BackgroundIn "classical" reinforcement learning the agent perceives the reward signal on every round of its interaction with the environment, whether through a distinct input channel or through some given way to compute the reward from the interaction history so far. On the other hand, we can rather easily imagine agents that optimize properties of their environment that they do not directly perceive. For example, if Alice, who lives in Dominica, donates money to the Against Malaria Foundation in order to save someone in Africa, then the result is usually not visible to Alice at the time it occurs, if ever. Similarly, Clippy the paperclip maximizer doesn't always perceive all the paperclips in the universe. Moreover, we might want to design agents that, in order to estimate the reward, direct queries to humans (which is costly and cannot be done continuously nonstop).
Now, it is possible to define the perceived reward as the subjective expected value of the "true" imperceptible reward (see the Results section for details). Although this transformation preserves expected utility, it does not preserve Bayesian regret. Indeed, Bayesian regret is the difference between the expected utility attained by the agent and the expected utility attained by a "reference" agent that knows the true environment from the onset. However, after the transformation, the reference agent will behave as if it knows the observable dynamics of the true environment but still pretends not to know the true environment for the purpose of computing the reward. Therefore, regret analysis requires us to consider the imperceptible reward honestly. In fact, as we will see, certain assumptions about the imperceptible reward function are needed even to make the problem learnable at all. Finally, this transformation makes the reward function more complex and hence applying a "generic" reinforcement learning algorithm after the transformation (instead of exploiting the special form of the resulting reward function) might carry a significant computational complexity penalty.
Related Work: De Blanc 2011 studies so called "ontological crises". That is, de Blanc examines the problem of translating a reward function from one ontology into another. Here, we avoid this problem by considering reward functions that are automatically defined in all ontologies. That said, it might still be interesting to think about how to specify our type of reward function starting from a reward function that is only defined in one particular ontology. We will return to this in the Discussion section.

> **Stored records**
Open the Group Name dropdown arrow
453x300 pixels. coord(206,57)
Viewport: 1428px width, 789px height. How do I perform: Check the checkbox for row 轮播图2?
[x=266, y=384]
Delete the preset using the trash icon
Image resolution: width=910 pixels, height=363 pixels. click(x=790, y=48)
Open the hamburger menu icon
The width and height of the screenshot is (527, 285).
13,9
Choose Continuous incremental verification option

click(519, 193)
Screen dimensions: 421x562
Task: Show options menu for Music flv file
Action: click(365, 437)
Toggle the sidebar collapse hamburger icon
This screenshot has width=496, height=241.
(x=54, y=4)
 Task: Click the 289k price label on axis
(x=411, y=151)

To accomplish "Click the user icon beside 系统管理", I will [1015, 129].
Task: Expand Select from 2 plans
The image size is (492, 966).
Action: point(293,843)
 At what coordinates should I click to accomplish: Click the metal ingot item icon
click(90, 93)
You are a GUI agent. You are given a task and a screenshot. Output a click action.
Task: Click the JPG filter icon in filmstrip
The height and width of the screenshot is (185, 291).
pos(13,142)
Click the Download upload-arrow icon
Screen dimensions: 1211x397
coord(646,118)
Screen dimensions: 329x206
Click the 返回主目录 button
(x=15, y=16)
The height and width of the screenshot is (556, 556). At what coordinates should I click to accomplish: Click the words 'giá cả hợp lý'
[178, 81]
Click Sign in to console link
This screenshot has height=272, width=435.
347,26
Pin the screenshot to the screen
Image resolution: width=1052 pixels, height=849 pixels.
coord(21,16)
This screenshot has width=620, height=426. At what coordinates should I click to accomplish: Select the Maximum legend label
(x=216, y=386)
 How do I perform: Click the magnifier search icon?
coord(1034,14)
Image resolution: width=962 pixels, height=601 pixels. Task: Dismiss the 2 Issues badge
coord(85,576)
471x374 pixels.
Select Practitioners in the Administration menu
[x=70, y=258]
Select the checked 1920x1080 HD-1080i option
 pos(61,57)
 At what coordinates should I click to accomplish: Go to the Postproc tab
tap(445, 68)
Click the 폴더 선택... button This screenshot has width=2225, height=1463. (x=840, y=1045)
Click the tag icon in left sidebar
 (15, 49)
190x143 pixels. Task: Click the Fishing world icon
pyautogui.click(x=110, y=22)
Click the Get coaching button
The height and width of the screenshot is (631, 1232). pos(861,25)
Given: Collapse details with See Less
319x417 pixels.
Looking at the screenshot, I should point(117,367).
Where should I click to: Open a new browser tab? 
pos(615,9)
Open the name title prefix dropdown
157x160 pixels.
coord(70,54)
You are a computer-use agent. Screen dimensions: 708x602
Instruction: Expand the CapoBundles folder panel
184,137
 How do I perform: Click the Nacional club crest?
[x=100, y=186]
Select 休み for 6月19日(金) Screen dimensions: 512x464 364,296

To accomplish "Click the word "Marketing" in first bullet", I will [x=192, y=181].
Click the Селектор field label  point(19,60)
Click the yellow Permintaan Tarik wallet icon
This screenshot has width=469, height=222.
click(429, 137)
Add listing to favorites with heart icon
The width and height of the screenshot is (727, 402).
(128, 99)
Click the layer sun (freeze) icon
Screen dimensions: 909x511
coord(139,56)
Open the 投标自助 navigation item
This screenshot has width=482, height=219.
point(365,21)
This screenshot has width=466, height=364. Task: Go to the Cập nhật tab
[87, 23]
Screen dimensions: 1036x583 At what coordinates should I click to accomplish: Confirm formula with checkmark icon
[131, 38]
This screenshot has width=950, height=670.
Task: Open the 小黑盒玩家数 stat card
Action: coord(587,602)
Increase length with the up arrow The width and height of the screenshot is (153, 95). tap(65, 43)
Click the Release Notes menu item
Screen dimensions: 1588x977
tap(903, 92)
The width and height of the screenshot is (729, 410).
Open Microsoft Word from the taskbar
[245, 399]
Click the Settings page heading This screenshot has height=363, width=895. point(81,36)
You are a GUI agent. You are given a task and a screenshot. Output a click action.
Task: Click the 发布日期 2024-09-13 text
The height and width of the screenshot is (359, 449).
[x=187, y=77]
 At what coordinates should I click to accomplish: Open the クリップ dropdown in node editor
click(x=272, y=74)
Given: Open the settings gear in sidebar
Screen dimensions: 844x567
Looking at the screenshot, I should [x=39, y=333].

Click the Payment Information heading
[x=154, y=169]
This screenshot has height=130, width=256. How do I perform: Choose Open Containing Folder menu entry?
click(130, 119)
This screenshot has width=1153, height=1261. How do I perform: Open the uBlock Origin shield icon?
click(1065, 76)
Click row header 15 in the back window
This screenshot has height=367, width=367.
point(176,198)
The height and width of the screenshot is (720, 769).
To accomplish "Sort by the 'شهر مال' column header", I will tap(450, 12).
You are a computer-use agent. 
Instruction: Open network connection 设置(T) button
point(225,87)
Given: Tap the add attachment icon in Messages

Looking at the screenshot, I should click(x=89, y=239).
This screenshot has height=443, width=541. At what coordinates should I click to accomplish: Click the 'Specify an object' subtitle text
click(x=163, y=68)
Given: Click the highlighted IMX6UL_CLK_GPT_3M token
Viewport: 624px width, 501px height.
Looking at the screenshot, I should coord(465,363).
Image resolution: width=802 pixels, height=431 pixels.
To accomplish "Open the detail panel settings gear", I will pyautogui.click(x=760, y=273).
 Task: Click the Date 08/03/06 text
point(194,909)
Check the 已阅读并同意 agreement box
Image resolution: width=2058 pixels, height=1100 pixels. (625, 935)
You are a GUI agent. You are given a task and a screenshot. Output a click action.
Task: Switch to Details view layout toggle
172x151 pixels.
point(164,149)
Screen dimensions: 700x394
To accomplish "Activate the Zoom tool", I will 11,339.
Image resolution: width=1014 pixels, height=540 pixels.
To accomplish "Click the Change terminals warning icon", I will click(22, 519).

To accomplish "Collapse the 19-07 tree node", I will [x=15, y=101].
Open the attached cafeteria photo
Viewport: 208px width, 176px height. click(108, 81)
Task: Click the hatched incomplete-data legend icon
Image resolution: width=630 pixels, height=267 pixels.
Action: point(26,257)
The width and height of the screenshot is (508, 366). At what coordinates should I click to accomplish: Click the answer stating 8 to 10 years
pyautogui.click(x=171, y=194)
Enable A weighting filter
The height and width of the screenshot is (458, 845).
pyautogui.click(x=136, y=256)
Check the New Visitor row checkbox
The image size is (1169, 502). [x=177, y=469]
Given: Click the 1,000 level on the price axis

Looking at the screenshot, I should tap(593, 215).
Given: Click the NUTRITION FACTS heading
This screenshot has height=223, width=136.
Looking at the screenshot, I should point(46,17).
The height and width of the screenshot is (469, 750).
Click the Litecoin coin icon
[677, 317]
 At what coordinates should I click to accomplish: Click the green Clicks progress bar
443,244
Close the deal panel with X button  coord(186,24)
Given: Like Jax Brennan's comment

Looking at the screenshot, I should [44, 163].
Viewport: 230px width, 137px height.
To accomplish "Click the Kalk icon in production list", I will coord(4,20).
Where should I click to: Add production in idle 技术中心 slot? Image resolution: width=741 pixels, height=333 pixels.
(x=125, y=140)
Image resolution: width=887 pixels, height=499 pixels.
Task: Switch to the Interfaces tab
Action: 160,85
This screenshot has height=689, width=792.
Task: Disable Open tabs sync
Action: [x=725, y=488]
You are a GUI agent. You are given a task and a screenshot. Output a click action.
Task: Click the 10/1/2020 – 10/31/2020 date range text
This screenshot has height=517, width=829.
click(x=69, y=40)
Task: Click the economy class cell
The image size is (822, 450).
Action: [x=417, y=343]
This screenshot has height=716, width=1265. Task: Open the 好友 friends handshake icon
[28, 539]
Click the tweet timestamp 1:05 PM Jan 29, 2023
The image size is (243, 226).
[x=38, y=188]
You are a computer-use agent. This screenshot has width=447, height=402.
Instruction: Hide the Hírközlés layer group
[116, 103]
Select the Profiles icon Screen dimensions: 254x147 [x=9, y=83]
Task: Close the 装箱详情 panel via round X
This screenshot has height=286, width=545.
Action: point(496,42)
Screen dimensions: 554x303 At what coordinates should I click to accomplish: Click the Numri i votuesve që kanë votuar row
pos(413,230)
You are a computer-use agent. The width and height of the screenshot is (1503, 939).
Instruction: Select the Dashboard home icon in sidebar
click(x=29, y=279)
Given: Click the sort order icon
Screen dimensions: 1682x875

> **Task directions**
In the excerpt on imperceptible rewards, what problem does the related work by de Blanc 2011 study?

> **Worked solution**
It studies "ontological crises," meaning the problem of translating a reward function from one ontology into another.